This new report calls for the next Mayor of New York City to bring together city agencies, employers, labor unions, workforce development programs and others to create 10,000 new good food jobs in New York City by 2020.  The report, by the New York City Food Policy Center at Hunter College and the City University of New York School of Public Health, defines “good food jobs” as jobs that make healthier food more accessible to all New Yorkers, pay a living wage, offer safe working conditions, and promote sustainable economic development.

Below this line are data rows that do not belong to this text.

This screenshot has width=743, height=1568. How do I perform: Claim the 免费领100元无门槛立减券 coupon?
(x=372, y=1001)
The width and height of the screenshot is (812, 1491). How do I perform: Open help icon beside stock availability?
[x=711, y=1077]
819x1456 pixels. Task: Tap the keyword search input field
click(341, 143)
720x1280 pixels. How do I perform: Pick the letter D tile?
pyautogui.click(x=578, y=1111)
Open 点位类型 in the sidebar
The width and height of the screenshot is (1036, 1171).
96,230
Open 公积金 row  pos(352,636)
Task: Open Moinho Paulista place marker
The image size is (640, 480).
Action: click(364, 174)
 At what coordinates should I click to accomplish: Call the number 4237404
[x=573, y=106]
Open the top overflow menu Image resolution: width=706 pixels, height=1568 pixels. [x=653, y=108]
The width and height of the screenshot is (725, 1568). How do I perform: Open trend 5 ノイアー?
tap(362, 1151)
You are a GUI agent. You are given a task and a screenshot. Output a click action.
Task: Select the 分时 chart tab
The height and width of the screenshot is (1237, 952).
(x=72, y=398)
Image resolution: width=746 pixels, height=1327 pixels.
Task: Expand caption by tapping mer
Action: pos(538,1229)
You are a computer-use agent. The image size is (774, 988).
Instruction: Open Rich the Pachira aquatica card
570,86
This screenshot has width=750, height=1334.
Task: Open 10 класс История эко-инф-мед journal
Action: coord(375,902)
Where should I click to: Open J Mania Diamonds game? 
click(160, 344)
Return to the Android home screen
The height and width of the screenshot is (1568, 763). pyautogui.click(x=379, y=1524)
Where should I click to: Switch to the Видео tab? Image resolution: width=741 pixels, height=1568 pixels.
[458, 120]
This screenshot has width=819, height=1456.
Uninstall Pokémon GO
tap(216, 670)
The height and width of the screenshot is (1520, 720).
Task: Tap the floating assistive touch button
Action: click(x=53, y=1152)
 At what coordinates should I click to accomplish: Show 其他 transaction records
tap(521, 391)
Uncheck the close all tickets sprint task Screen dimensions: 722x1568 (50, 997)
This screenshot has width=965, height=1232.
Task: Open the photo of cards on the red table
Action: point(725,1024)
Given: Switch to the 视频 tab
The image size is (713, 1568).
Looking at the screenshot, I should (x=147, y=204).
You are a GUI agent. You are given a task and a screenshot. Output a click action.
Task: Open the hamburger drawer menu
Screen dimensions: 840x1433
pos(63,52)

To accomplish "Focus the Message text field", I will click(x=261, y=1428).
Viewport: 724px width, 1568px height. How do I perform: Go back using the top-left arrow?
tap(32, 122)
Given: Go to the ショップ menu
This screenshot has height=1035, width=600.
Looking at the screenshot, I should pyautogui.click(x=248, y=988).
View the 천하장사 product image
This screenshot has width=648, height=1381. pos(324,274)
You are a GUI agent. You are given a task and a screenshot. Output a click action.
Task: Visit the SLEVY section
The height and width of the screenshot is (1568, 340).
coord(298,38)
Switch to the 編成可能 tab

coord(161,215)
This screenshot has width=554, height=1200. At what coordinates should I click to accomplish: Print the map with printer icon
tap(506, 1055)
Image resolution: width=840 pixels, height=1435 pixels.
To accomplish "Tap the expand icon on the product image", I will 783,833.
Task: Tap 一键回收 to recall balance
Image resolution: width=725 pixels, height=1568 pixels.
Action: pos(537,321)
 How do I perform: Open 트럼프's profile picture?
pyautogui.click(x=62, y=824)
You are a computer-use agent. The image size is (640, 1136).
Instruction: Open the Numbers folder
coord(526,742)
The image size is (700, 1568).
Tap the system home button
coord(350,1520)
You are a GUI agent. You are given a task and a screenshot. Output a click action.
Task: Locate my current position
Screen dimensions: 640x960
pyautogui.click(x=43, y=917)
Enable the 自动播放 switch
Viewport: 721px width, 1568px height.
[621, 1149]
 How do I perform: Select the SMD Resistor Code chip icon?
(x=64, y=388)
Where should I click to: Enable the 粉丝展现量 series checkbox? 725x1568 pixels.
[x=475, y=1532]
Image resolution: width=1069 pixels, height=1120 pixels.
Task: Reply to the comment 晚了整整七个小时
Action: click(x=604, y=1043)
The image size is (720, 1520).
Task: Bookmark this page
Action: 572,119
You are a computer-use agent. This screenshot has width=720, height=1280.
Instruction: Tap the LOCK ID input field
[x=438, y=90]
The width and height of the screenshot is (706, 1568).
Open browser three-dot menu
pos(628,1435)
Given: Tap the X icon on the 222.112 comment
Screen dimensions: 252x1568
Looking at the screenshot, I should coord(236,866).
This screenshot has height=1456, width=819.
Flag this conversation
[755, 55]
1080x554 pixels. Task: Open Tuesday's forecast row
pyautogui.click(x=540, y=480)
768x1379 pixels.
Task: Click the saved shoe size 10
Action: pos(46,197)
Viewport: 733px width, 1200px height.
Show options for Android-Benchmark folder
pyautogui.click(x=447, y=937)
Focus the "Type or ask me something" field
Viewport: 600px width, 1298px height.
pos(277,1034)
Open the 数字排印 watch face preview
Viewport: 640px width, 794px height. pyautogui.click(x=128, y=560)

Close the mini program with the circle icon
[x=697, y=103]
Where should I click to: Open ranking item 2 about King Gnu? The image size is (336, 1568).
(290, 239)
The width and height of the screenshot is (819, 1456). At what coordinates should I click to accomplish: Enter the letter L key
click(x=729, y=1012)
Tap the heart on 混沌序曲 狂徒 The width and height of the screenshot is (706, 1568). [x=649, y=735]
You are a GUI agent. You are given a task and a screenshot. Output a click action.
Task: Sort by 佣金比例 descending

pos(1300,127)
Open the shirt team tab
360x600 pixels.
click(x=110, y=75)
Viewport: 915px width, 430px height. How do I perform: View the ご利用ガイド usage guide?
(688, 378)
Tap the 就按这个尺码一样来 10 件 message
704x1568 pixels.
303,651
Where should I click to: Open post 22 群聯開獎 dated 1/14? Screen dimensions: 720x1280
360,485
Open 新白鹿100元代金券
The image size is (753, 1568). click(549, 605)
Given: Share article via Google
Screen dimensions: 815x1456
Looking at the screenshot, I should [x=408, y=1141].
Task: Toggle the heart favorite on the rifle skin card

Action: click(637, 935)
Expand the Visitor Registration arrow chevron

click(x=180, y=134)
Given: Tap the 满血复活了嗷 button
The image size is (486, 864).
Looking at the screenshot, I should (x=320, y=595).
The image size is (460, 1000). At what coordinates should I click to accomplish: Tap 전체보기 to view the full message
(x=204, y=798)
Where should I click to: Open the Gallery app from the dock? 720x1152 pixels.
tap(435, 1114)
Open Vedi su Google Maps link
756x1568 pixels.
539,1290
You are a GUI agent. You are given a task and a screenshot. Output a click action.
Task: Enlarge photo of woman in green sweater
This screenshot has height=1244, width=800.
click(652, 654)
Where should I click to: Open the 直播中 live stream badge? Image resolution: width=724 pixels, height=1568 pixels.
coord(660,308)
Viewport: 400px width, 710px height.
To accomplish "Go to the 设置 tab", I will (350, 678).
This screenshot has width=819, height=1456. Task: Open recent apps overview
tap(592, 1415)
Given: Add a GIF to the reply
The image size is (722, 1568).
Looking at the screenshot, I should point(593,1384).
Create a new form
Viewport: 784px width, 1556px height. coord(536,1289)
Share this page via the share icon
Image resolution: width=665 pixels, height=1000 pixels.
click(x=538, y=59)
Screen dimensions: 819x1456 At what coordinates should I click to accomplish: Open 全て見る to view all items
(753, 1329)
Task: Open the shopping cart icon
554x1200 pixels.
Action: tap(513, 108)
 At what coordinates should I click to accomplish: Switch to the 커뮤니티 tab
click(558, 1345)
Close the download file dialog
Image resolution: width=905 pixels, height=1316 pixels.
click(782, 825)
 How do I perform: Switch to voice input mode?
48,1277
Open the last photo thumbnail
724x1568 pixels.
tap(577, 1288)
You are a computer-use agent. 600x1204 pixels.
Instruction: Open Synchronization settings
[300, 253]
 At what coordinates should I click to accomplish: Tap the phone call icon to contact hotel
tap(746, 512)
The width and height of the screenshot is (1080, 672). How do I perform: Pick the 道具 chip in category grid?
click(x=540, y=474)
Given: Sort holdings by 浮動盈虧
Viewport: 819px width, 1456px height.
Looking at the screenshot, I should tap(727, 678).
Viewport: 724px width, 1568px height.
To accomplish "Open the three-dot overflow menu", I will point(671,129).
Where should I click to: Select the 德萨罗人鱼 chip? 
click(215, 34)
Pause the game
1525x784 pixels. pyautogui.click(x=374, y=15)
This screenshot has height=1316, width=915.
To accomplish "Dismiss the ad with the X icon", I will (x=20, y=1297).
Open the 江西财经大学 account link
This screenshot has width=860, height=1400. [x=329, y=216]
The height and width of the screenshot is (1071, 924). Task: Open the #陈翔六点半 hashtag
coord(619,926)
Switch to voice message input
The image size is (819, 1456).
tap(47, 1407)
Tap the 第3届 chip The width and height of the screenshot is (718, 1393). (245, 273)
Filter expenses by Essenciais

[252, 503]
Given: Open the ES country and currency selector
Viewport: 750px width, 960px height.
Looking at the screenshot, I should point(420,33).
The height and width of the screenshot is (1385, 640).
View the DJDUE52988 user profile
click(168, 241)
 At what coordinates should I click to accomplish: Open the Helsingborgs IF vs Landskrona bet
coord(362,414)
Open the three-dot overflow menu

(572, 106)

The report describes 11 New York City programs that are working to create good food jobs and analyzes models from other cities and states. These programs demonstrate that it is possible to improve pay and working conditions for food workers who can in turn make healthy food more available and affordable. As yet, however, most do not operate at a scale where they can fully realize their potential for economic development and improved nutritional health.

New York City’s food sector employs 326,000 workers and had a growth rate of 33% in the last decade. Several public and private funding streams support workforce development in food services. As a sector that provides many entry-level opportunities for low- and moderate-skilled workers, it is an important target for new job creation. Those seeking food sector jobs include many of those hard hit by the 2008 recession: workers with limited education, recent immigrants, and entrepreneurs with high ambitions but little capital.  To date, though, many of the jobs in this sector are low-paying, lack benefits, and expose workers to unsafe conditions. Many of these jobs also involve the production of the food most associated with obesity and diet-related conditions such as diabetes and heart disease, two leading causes of premature deaths and heath care costs in New York City.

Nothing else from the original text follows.